Consignes de l'exercice
**a)** Extrayez du texte sur les modes de vie le passage situé entre « Pour mettre les » et « ONG et citoyens. », bornes incluses.
**b)** Veuillez répondre à ces questions d'après le texte sur les modes de vie :
(i) Avant quelle année la transition doit-elle être réalisée pour l'essentiel ?
(ii) Quelles fonctions structurant le quotidien sont citées comme exemples ?
(iii) Sur quelles bases faut-il asseoir l'analyse et les propositions ?

Texte présenté
——

Pour mettre les modes de vie, et in fine notre modèle de développement, au cœur du débat, il convient d’affiner la compréhension que nous avons de leur évolution, des vecteurs de transformation vers la sobriété, des progrès technologiques mais aussi sociaux, culturels, organisationnels qui nous font changer… et qui nous donnent envie de changer. Il faut aussi asseoir l’analyse et les propositions sur des bases scientifiques et économiques afin de rassembler les acteurs, politiques, chercheurs, entreprises, ONG et citoyens.

  • Considérer les modes de vie dans leur globalité et dans leur diversité

Par « modes de vie », nous entendons ici la prise en compte de fonctions qui structurent notre quotidien : se loger, se déplacer, se nourrir, se vêtir, travailler, se divertir etc. Mais également des valeurs, représentations du monde et de soi qui nous traversent individuellement et qui nous rassemblent, avec leurs dimensions sociologiques, psychologiques et culturelles. Ces usages et valeurs sont conditionnés par un contexte nourri de politiques publiques, et plus généralement d’offres de biens et de services publiques et privées. Si les modes de vie interrogent les choix individuels des personnes, ils sont interdépendants d’un environnement collectif. Aussi, ce que nous entendons par modes de vie, ne se cantonne pas à la seule responsabilité individuelle et fait écho aux modes de faire, de produire et de mener les politiques publiques.

Par voie de conséquence, comme c‘est toujours le cas dans les changements majeurs de civilisation, les modifications des méthodes de production (agricoles, industrielles…) les évolutions technologiques, les transformations de l’organisation des activités productives, l’accès à de nouveaux moyens de transports et de communication transforment profondément aussi bien les mentalités, l’organisation économique et sociale que les structures politiques.

  • Réussir la transition énergétique et écologique ainsi que la lutte contre le changement climatique en s’inscrivant dans les temporalités précises

La transition énergétique et écologique doit s’inscrire dans le cadre des objectifs quantifiés de réduction des pollutions et des émissions de gaz à effet de serre, tel que cela découle des travaux scientifiques, mais aussi selon un calendrier de réalisation contraint pour éviter les impacts négatifs dévastateurs. Concrètement, la transition doit être réalisée pour l’essentiel avant 2050, sinon les quantités de polluants et de gaz à effet de serre émis provoqueront des conséquences irréversibles. Ainsi, dans de nombreux domaines, le milieu du siècle va constituer une échéance décisive. On ne peut réussir cette transition sans l’inscrire très concrètement dans le fil de l’histoire des vies personnelles. Même si cela constitue un horizon temporel perçu comme bien lointain pour l’organisation de la vie quotidienne et la construction des pratiques sociales. Cela implique de resituer la personne au centre des transformations politiques.

——

Enregistrements sources
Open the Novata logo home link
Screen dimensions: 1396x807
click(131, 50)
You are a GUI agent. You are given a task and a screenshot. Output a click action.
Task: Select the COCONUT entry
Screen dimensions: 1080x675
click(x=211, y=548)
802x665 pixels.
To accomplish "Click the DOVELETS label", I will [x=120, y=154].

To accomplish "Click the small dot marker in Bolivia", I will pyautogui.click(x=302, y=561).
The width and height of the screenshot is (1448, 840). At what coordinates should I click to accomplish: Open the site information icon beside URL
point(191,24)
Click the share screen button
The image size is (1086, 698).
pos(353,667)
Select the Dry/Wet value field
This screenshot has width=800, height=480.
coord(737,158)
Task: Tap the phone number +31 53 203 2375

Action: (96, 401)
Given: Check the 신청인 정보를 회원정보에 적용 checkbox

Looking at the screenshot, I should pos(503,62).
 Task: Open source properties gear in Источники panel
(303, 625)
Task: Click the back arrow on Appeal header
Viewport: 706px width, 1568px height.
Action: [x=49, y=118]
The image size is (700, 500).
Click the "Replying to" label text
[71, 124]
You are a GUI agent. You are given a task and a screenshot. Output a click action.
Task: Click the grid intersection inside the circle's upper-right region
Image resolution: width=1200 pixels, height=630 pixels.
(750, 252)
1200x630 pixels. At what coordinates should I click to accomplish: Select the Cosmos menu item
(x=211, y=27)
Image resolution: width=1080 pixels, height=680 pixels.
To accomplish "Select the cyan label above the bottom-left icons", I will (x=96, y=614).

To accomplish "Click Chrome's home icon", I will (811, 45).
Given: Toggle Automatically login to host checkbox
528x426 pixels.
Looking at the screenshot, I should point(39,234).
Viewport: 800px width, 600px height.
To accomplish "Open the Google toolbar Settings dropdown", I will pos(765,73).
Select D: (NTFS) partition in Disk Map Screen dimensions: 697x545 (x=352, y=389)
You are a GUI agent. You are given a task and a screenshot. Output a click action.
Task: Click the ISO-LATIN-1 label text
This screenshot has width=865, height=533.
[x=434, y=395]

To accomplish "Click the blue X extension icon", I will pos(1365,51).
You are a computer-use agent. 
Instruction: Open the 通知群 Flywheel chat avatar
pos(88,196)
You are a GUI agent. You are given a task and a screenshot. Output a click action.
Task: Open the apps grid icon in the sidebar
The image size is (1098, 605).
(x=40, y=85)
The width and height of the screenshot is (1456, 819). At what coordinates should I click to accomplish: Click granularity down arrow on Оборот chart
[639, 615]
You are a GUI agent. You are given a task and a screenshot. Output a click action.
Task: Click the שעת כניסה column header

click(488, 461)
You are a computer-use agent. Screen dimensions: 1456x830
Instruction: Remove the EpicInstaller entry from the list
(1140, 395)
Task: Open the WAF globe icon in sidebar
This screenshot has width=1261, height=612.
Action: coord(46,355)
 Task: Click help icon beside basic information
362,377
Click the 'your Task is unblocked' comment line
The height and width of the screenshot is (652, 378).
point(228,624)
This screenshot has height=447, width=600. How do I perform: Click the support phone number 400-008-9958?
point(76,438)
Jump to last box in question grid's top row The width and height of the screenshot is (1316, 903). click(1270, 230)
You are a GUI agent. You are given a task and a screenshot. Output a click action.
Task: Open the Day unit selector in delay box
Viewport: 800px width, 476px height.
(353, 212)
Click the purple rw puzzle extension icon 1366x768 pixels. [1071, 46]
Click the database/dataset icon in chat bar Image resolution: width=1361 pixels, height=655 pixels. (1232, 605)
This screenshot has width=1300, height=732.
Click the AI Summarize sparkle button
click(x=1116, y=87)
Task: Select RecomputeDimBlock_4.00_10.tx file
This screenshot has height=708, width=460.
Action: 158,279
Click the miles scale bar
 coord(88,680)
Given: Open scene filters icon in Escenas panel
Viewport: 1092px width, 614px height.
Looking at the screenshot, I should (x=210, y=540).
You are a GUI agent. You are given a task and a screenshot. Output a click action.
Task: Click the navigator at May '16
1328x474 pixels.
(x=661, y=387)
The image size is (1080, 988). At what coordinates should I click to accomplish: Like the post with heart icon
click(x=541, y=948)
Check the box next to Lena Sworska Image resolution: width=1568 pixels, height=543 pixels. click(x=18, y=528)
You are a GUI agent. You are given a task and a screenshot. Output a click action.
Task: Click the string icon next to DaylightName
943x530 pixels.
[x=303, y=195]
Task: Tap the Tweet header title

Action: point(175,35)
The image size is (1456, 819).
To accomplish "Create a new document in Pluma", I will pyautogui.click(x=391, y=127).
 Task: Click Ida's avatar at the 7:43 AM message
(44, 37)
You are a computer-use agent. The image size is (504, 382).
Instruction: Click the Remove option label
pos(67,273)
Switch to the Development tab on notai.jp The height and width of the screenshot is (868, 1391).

——

Corrigé
**a)**
Pour mettre les modes de vie, et in fine notre modèle de développement, au cœur du débat, il convient d’affiner la compréhension que nous avons de leur évolution, des vecteurs de transformation vers la sobriété, des progrès technologiques mais aussi sociaux, culturels, organisationnels qui nous font changer… et qui nous donnent envie de changer. Il faut aussi asseoir l’analyse et les propositions sur des bases scientifiques et économiques afin de rassembler les acteurs, politiques, chercheurs, entreprises, ONG et citoyens.

**b)**
(i) Avant 2050.
(ii) Se loger, se déplacer, se nourrir, se vêtir, travailler, se divertir.
(iii) Sur des bases scientifiques et économiques.